Peter Munro writes a weekly history column in the Border Telegraph and the Peeblesshire News newspapers. He also wrote/edited 5 publications about Poor Law in the Scottish Borders, gives talks about aspects of history that interest him, and is the webmaster for Borders Family History Society. He writes short stories, mostly under the name Peter Zentler-Munro, too.
These little stories help tell us so much of day-to-day life a hundred years or so ago.
Clearly there was no close at hand medical/first-aid help. Getting her back to the hospital in Melrose was clearly seen as a good idea at the time. Then there is the notion of standing on the running board to give a last farewell to a companion on the train. It was still a common practice well into the 1960s.
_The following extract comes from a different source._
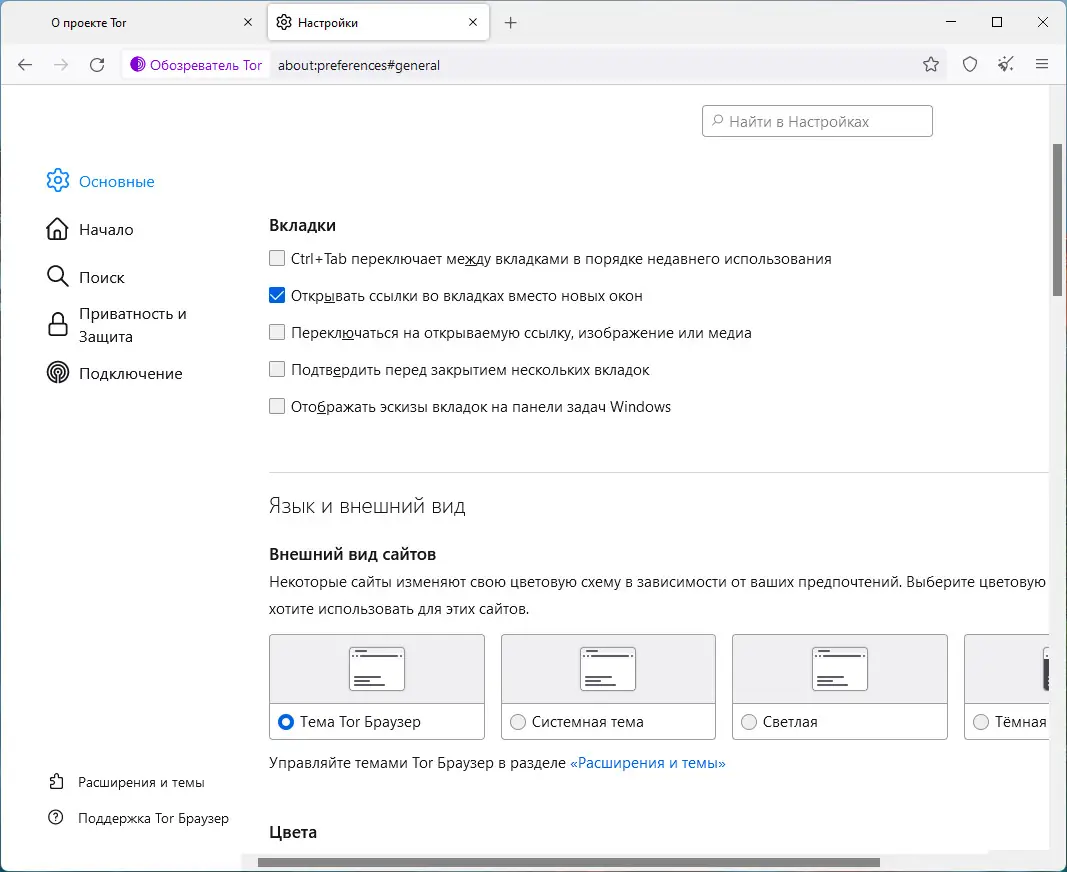Select the 'Системная тема' radio button
This screenshot has height=872, width=1067.
518,722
Local newspapers are a mine of information. Snippets from national and regional papers were included to give a picture of the world beyond the local area. The number of times the John O’Groats Journey appears in newspaper searches is remarkable. It also gives a suggestion that they had an erudite readership who wanted to know these things.
My final thoughts are on the degree to which personal misfortune is given quite a lot of detail. Now we might simply describe injuries as “Life changing” or “Life threatening”. Then we got an lot of gory detail!
Thanks Gordon – and whole-heartedly agree with all of your observations, especially about the value of looking at these very ‘mundane’ accidents for what they tell us about the assumptions and priorities of the time – and the changing tastes about an acceptable level of gory detail!